As narrativas políticas e econômicas que têm caracterizado os debates na América Latina têm sido profundamente contaminadas pelas dicotomias da Guerra Fria e suas ideologias. Com uma simplicidade assombrosa e mesmo depois da queda do Muro de Berlim e do evidente fracasso do radicalismo de esquerda, existem, em praticamente todos os países, grupos que tomam essa visão de mundo como referência para estimular a população e, quando têm a oportunidade, para tomar decisões. Há vários casos em que essas narrativas são inspiradas por um crônico anti-norte-americanismo, mas, em outros, por uma convicção sincera de que o socialismo ou o comunismo têm as respostas.

Seja qual for a razão, esses grupos acabam condicionando o debate e dificultando o salto qualitativo para políticas baseadas no estudo dos produtos da academia e das trajetórias de países bem-sucedidos.

Por outro lado, e também com uma superficialidade colossal, em todos os nossos países há líderes políticos e economistas que, inspirados em Friedman e Hayek (ou em seus interesses econômicos pessoais), defendem um papel para as forças de mercado que ignora a recessão e a recuperação da crise iniciada em 1929, as teorias keynesianas, as análises de Raúl Prebisch e, sobretudo, as políticas praticadas em todos os países exitosos, começando pelos Estados Unidos.
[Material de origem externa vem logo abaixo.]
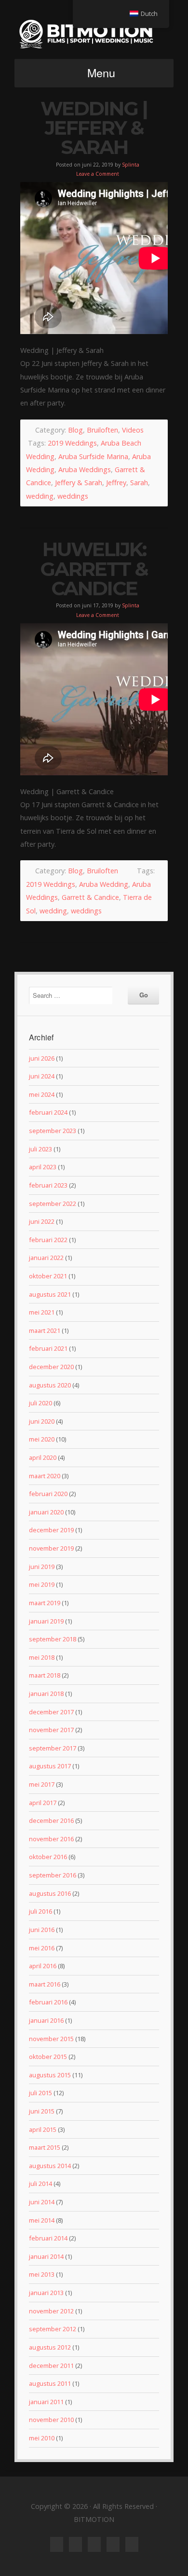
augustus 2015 (50, 2075)
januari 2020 (46, 1512)
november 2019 (51, 1548)
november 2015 (51, 2038)
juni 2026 (41, 1058)
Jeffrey (116, 482)
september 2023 (52, 1130)
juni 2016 (41, 1929)
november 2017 (51, 1729)
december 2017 (51, 1712)
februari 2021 (48, 1348)
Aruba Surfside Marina (93, 456)
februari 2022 (48, 1239)
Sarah (139, 482)
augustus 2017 (50, 1766)
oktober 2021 (48, 1276)
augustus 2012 (50, 2347)
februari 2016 (48, 2002)
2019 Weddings (72, 443)
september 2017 (52, 1748)
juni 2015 (41, 2111)
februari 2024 (48, 1112)
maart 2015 (44, 2147)
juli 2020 (40, 1403)
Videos (133, 429)
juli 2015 (40, 2092)
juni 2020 (41, 1421)
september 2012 (52, 2328)
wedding (40, 496)
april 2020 (42, 1457)
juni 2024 (41, 1076)
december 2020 (51, 1366)
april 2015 (42, 2129)
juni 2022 (41, 1221)
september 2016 (52, 1875)
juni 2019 (41, 1566)
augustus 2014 (50, 2165)
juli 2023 (40, 1149)
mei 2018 (41, 1657)
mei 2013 (41, 2274)
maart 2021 (44, 1330)
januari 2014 (46, 2256)
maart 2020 (44, 1475)
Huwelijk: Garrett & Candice (94, 568)
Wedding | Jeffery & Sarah (94, 128)
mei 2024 (41, 1094)
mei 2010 (41, 2438)
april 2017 (42, 1802)
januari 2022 (46, 1257)
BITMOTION (94, 33)
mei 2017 (41, 1784)
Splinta (130, 164)
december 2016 (51, 1820)
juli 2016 (40, 1911)
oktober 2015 (48, 2056)
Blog (75, 429)
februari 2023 (48, 1185)
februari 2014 (48, 2238)
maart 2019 (44, 1602)
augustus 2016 (50, 1893)
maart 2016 (44, 1984)
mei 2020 (41, 1439)
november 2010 (51, 2419)
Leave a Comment (97, 173)
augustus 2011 (50, 2383)
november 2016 (51, 1838)
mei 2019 (41, 1584)
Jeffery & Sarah (78, 482)
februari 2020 (48, 1493)
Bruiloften (102, 429)
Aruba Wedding (103, 884)
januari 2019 (46, 1621)
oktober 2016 (48, 1856)
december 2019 (51, 1530)
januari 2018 (46, 1693)
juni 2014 (41, 2202)
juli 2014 (40, 2183)
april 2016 (42, 1965)
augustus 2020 (50, 1385)
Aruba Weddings (84, 469)
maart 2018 (44, 1675)
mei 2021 (41, 1312)
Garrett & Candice (90, 897)
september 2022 (52, 1203)
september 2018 (52, 1639)
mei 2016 (41, 1948)
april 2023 (42, 1166)
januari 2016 (46, 2020)
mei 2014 (41, 2220)
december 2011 (51, 2365)
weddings (72, 496)
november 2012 (51, 2311)
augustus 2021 (50, 1294)
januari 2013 (46, 2292)
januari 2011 (46, 2401)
Por essa tentativa de ressuscitar propostas extremas do pensamento econômico liberal, que já foram expostas por suas falhas, que denominamos esse tipo de ativismo de neoliberal.

Hoje, experimentamos um consenso econômico ressurgente nos Estados Unidos (EUA), que fortalece a participação do Estado na economia, o protecionismo e a seleção de “champions” como sujeitos de subsídios estatais.

“Ressurgente” porque a realidade é que a política econômica desse país sempre distanciou muito o que prega e o que impõe ou promove diretamente – como condição para ajuda bilateral ou tratados comerciais – ou indiretamente a partir de organizações internacionais.

Segundo o economista norueguês Erik Reinert, “(…) desde os pais fundadores, os Estados Unidos sempre navegaram em dois mundos, o ativismo estatista de Alexander Hamilton e a máxima de Thomas Jefferson de que ‘o governo que governa menos governa melhor’. Com o passar do tempo e o usual pragmatismo americano, essa rivalidade foi resolvida pondo os jeffersonianos a cargo da retórica e os hamiltonianos a cargo das políticas”. O protecionismo agrícola e a participação direta do Estado no financiamento e na execução de projetos no campo tecnológico, e muitas das políticas do New Deal que nunca foram eliminadas, são só exemplos desse permanente hamiltonianismo.

Mas desde a resposta às dificuldades de 2008, o intervencionismo do Estado tem se ampliado com força especial. Diante dessa crise, bancos e fábricas de automóveis foram nacionalizados e subsidiados, e a Reserva Federal emitiu 13% do PIB para reativar a economia. A Reserva utilizou como critério para essa política monetária a taxa de desemprego, contrariando sua pregação neoliberal normal – repetidas como dogma sagrado na maioria dos países latino-americanos – sobre a inconveniência dos bancos centrais considerarem essa variável.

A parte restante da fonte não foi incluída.